A semi-analytical model for characterizing transient flow behavior of reoriented refractures

In order to improve the field productivity, the industries can create new fractured wells to reduce the interval between the initial fractures (initial fracture indicates a fracture that is induced during the initial fracturing treatment). Production from the initial fractured wells can induce stress reorientation in the vicinity of the fractures. As such, a refracturing treatment in the stress reorientation region can lead to a reoriented refracture which has a certain azimuth with respect to the initial fractures. This azimuth can even be 90° if the stress reorientation is sufficiently large. In addition to the conventional parameters (including refracture's length, refracture's conductivity, and the in-situ conditions), there are two more factors, the reorientation azimuth and the interference from the initial fracture, which can exert significant influence on the transient flow behavior of the reoriented refractures. In such case, the conventional analytical/semi-analytical models neglecting these two factors are no longer applicable to characterize the transient flow behavior from such a refracture. In this work, we develop a novel semi-analytical model to characterize the transient flow behavior of a reoriented refracture considering the interference from the initial fractures. In this model, the fractures are explicitly represented with discretized segments.
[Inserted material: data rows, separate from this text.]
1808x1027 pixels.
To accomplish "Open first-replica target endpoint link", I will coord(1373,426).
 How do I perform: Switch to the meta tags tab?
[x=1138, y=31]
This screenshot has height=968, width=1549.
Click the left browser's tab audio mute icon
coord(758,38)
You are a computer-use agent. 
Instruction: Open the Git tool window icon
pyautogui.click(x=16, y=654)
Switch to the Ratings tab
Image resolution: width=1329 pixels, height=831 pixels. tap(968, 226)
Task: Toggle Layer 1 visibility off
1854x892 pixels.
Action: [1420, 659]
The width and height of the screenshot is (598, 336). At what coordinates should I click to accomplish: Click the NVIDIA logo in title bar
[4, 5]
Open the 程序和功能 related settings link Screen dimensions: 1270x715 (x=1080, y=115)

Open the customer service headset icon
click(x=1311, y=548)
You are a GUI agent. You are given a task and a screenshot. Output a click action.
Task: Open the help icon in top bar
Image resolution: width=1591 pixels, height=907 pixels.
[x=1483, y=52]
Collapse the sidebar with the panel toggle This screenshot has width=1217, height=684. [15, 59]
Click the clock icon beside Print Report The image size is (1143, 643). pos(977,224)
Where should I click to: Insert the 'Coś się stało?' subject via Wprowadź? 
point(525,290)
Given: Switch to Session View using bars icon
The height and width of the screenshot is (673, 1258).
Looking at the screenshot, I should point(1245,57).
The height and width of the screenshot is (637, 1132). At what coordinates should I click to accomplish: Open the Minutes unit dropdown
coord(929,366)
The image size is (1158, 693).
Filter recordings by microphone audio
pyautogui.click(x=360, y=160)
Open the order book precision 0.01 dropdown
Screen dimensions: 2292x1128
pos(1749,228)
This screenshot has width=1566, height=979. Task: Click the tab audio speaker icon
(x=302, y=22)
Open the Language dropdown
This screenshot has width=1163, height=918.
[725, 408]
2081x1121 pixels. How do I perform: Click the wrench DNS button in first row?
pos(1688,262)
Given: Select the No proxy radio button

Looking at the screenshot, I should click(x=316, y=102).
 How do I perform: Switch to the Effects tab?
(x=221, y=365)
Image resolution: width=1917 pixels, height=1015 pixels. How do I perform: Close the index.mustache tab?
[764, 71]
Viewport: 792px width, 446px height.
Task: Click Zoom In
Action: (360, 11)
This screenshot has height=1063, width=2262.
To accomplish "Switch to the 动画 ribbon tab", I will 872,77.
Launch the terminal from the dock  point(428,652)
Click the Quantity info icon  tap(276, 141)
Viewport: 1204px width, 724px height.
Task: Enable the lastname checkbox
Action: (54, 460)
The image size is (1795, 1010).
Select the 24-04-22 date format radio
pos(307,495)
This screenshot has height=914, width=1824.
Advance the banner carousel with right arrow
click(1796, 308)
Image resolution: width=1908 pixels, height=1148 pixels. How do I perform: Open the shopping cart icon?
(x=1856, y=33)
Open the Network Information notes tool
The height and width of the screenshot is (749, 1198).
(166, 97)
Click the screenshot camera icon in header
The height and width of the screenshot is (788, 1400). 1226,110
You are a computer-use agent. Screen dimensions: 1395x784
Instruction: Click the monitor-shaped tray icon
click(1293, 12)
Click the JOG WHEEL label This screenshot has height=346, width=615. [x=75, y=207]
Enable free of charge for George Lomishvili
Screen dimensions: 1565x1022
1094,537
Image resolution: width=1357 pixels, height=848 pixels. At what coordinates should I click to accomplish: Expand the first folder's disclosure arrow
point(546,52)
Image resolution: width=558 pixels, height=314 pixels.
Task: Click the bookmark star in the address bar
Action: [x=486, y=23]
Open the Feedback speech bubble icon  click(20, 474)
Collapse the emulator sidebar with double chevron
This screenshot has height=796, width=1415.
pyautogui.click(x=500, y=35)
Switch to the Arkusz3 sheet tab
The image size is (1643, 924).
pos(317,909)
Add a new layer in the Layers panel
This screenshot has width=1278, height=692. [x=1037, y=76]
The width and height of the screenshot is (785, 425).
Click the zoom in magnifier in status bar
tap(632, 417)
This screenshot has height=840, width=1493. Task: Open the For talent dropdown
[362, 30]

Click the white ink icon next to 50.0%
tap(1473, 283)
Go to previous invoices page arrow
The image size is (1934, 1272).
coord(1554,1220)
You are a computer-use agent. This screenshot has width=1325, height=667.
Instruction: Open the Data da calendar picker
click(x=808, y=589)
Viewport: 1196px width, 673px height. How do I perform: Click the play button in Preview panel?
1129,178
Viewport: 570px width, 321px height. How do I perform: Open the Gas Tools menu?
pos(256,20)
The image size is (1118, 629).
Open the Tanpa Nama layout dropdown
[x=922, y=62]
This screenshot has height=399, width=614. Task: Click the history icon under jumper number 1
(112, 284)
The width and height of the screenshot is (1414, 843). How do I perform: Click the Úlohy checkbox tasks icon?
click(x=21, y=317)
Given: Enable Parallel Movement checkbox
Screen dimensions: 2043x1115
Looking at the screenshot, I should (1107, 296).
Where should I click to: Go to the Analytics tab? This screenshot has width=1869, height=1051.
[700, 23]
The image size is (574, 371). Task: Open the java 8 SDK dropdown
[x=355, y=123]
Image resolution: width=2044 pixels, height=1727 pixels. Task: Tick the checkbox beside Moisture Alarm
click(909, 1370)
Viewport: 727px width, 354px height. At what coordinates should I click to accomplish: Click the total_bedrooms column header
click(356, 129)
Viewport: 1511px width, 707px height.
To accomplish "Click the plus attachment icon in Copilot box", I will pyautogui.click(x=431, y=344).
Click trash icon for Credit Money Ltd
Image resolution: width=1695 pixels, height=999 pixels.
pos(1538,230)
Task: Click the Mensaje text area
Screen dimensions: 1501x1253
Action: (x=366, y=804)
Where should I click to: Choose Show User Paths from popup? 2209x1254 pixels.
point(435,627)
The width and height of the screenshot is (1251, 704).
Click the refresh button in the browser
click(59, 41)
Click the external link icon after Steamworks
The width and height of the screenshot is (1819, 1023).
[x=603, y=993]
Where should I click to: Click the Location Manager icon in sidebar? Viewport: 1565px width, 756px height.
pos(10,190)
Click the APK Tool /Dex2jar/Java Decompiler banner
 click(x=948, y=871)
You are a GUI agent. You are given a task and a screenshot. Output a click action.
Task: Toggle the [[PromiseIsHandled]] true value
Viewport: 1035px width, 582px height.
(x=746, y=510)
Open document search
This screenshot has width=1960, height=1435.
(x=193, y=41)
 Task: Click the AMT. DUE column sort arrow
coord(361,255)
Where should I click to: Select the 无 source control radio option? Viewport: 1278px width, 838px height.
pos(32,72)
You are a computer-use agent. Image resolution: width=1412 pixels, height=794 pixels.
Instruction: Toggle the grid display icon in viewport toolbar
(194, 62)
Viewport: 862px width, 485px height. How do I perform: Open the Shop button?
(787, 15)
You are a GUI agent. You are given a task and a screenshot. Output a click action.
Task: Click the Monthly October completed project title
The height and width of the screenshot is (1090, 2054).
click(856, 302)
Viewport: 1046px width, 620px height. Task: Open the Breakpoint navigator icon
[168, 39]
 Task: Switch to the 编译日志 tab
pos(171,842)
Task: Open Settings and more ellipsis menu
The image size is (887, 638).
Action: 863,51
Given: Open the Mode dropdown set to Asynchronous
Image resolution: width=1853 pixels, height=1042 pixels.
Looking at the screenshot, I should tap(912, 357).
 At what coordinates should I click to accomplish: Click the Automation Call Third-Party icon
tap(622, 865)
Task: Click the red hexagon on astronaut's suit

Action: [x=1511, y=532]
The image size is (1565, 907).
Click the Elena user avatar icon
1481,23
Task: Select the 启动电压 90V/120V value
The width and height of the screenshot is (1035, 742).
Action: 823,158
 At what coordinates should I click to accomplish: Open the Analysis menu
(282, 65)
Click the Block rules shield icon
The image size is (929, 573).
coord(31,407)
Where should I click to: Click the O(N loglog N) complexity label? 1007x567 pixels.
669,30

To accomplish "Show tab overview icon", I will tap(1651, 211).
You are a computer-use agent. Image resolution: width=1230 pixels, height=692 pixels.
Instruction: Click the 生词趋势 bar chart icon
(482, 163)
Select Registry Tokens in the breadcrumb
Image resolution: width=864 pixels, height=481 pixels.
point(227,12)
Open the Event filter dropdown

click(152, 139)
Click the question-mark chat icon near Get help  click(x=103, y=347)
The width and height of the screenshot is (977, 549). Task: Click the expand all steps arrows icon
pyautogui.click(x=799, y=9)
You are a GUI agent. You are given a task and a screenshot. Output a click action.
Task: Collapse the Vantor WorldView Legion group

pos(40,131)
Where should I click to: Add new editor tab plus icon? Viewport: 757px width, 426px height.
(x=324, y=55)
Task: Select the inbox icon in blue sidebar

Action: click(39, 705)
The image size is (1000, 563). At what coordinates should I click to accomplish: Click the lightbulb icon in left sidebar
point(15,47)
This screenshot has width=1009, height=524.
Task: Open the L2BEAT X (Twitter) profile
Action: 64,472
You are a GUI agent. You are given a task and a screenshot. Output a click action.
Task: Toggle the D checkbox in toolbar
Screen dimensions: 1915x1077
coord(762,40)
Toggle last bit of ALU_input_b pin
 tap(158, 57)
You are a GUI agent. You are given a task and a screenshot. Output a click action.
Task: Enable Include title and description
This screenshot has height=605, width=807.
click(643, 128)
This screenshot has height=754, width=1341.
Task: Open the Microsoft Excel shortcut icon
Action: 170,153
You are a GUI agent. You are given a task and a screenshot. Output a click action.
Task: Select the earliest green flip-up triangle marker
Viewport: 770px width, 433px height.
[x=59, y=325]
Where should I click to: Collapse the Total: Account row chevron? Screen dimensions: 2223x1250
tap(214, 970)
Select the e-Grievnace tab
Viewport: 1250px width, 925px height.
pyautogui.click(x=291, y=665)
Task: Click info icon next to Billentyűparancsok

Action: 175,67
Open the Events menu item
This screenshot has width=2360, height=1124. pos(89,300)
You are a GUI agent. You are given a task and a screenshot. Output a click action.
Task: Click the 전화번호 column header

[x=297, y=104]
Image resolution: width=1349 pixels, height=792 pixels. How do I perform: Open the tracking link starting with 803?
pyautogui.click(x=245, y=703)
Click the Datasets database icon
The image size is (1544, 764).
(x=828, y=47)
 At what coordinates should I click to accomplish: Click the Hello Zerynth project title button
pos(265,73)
We apply finite difference approximation to the initial fractures and refractures, respectively, to simulate the transient flow in the fracture system. In addition, the fluid flow in the matrix system can be characterized by Green function and Newman product method. Based on the continuity of flux and pressure, we couple the fracture flow equations with the matrix flow equations to construct a semi-analytical model. With the aid of the proposed model, we conduct a thorough investigation of the transient flow behavior of reoriented refractures. It is observed that, at the early production period, two fracture pseudo-steady-state flows can appear due to the interference from the initial fractures. The formation linear flow and bilinear flow can also be observed during the production period of a refractured well. In an anisotropic-permeability reservoir, the refracture's azimuth and position can exert a significant impact on the productivity of the fractures. There is a region in the vicinity of the initial fractures, within which an orthogonal refracture can lead to the highest field productivity.